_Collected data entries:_
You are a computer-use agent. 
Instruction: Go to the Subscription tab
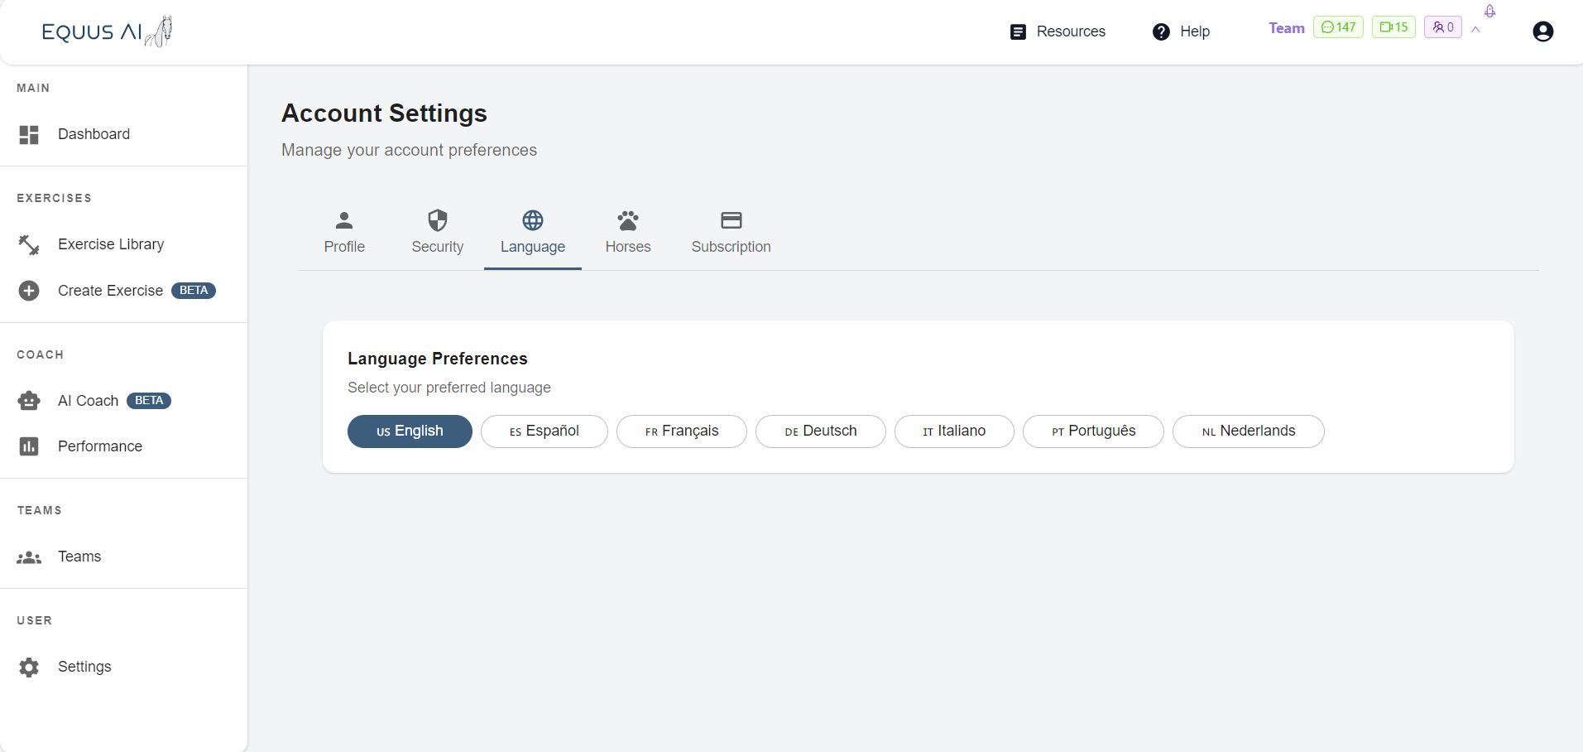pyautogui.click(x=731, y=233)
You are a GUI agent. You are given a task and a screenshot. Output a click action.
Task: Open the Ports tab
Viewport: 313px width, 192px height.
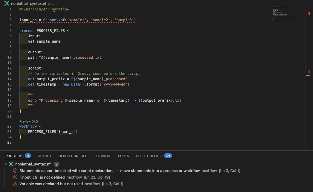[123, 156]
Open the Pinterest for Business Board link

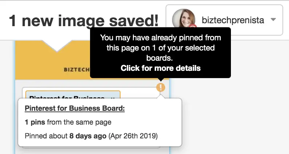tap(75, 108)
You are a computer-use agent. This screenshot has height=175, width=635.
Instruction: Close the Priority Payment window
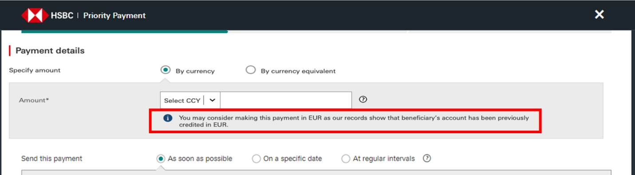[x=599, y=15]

_Your objective:_ Which of the lines in the data hold the string "computer"? Report each of them by copying it.

_Task result:_
You are a computer-use agent. 
You are a computer-use agent. This screenshot has height=175, width=635.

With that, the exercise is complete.